**WORK ITEM**
Where the string "Shipping" shows up in a line of the records, copy that line.

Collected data
- - -

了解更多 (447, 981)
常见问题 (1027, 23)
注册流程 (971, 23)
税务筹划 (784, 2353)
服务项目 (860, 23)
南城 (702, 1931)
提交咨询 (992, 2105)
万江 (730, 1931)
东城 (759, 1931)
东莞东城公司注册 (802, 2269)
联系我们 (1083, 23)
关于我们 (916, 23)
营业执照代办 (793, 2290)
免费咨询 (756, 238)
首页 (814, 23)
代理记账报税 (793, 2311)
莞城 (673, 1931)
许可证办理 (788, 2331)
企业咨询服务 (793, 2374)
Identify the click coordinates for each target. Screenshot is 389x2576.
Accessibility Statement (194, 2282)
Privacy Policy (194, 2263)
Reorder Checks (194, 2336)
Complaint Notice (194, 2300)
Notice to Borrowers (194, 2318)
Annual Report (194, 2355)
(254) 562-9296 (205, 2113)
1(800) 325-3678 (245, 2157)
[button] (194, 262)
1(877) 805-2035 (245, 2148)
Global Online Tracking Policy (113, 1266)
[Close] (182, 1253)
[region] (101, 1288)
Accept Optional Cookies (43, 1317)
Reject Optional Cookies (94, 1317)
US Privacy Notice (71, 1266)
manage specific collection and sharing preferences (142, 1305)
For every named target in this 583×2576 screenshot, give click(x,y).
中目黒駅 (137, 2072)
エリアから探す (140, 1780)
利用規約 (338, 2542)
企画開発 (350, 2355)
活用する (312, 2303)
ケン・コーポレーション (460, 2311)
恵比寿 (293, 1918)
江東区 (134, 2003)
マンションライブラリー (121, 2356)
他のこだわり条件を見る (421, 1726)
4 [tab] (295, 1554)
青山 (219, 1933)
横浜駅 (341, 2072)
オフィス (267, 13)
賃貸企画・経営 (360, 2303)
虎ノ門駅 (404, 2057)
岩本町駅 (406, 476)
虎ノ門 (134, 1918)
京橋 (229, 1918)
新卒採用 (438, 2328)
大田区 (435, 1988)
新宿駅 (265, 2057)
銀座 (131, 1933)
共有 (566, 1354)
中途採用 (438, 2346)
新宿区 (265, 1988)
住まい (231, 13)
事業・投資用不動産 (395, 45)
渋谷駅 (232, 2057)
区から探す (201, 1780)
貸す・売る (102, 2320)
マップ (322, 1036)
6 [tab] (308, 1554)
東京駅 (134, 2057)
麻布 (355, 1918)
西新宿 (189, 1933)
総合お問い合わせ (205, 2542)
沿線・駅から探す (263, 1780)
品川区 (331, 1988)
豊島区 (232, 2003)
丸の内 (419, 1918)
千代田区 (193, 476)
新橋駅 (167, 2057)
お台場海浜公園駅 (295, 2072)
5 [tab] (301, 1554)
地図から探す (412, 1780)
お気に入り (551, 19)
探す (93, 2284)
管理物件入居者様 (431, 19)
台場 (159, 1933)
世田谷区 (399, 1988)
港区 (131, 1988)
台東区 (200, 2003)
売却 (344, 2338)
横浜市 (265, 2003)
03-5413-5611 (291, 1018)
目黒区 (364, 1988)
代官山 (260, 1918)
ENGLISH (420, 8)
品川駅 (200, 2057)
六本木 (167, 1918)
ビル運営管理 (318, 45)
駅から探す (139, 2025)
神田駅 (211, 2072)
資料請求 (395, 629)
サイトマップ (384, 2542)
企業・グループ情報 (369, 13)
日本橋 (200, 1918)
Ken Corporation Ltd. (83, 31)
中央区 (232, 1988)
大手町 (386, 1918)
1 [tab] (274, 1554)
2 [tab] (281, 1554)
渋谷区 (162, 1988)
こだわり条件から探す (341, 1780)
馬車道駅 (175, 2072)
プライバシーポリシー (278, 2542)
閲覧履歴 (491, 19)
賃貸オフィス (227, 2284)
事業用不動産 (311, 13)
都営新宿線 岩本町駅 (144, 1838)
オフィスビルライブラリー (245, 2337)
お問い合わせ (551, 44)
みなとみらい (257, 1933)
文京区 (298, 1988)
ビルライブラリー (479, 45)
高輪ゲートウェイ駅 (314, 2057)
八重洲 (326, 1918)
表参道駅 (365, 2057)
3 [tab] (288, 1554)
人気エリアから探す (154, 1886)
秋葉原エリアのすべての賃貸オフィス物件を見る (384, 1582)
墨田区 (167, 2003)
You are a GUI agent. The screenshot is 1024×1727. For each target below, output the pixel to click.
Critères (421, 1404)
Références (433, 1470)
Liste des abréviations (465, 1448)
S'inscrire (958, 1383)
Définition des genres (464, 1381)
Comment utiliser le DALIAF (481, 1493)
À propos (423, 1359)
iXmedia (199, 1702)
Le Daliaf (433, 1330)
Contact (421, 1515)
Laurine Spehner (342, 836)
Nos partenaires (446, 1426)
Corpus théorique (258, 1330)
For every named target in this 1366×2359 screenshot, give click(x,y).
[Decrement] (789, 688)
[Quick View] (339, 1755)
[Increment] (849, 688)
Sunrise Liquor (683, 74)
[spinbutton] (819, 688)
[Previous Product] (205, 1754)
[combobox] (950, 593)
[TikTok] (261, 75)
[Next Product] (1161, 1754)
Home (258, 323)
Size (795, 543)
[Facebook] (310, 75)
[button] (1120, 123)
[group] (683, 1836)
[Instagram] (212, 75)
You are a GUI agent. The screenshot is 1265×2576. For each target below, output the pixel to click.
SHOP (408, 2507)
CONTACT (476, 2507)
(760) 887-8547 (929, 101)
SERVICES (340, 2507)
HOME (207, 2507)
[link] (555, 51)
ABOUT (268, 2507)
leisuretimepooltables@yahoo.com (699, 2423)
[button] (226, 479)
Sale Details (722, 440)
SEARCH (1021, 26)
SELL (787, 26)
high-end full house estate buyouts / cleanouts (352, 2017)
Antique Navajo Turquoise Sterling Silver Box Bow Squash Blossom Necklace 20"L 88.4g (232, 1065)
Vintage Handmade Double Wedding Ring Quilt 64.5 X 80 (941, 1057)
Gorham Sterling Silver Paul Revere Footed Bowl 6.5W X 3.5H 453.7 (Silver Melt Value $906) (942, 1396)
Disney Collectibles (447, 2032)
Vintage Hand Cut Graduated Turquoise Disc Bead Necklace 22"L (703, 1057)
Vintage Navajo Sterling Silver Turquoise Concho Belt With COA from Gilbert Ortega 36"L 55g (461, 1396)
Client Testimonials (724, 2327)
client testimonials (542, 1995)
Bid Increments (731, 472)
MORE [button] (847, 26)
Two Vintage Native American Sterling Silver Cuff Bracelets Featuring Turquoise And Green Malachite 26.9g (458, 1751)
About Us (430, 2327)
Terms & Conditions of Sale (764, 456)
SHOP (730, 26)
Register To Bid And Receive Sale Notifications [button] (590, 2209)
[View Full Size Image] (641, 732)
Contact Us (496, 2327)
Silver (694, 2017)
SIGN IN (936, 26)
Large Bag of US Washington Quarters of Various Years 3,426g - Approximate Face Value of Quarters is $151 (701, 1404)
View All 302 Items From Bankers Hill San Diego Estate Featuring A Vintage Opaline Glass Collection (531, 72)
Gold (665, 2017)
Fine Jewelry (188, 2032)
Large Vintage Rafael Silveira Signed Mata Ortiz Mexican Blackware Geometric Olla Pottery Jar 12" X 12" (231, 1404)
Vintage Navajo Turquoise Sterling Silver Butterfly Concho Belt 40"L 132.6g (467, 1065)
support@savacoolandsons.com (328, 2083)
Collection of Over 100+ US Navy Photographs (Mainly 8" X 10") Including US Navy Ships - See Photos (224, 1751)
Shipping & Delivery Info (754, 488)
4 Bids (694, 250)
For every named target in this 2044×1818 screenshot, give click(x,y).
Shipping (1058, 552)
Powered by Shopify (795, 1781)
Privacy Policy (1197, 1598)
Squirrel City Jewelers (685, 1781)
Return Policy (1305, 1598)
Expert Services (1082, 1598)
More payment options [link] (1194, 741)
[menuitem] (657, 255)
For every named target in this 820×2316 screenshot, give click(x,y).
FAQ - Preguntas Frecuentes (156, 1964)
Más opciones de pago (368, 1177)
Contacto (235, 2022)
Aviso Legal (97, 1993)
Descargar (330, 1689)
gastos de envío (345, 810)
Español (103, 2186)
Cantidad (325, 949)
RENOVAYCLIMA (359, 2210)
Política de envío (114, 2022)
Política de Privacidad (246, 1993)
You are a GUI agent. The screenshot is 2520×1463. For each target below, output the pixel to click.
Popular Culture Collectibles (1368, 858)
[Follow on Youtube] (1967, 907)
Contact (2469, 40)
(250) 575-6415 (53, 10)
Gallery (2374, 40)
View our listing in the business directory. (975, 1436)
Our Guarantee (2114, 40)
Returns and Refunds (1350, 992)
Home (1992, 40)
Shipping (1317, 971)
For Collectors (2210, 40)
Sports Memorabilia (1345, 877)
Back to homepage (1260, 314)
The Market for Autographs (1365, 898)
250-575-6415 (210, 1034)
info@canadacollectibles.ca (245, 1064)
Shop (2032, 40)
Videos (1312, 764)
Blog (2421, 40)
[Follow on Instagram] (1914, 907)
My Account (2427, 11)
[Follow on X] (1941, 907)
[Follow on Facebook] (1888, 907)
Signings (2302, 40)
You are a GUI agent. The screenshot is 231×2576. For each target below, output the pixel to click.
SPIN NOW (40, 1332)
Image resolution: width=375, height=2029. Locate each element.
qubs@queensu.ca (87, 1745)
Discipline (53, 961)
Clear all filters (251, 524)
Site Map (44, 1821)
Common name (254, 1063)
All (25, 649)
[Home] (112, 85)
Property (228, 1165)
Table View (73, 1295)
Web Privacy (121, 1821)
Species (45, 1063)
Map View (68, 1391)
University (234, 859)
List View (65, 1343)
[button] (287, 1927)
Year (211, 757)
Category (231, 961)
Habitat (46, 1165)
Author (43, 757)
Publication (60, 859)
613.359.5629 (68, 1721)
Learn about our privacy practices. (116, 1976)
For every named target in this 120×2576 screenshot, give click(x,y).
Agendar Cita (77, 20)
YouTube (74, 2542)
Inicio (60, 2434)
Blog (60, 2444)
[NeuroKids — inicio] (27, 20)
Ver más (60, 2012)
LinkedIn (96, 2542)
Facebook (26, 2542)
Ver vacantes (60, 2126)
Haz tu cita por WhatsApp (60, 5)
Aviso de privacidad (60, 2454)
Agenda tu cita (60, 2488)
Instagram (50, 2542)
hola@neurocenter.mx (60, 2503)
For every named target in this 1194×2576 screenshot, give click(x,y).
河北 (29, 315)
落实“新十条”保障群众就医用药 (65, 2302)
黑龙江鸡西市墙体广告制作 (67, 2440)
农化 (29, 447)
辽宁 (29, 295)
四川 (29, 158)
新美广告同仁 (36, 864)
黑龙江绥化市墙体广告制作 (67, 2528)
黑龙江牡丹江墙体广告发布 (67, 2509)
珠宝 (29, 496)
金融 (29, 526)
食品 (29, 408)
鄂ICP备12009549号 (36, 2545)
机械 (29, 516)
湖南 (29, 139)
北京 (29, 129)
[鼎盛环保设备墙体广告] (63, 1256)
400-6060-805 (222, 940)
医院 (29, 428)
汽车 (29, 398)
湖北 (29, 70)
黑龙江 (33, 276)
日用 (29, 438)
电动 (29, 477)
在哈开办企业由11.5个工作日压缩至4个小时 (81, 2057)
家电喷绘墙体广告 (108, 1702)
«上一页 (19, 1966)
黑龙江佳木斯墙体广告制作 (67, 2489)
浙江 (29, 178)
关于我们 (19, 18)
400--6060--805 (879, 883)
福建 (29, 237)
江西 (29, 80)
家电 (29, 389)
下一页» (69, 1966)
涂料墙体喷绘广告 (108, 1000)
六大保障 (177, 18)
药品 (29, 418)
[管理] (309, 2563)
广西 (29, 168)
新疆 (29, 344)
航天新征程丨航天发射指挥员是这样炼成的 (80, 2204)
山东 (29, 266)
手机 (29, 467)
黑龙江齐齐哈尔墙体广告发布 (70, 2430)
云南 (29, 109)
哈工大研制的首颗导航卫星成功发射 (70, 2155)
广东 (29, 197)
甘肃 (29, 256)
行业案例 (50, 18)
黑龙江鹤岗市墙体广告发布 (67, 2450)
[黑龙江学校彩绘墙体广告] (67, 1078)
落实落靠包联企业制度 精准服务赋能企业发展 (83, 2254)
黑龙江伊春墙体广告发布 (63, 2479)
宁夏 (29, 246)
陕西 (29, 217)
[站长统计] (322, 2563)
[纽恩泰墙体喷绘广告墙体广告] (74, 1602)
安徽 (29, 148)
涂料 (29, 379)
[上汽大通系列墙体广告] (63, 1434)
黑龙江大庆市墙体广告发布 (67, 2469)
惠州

- - -

**EXERCISE RESPONSE**
Shipping & Delivery Info (754, 488)
Shipping (1058, 552)
Shipping (1317, 971)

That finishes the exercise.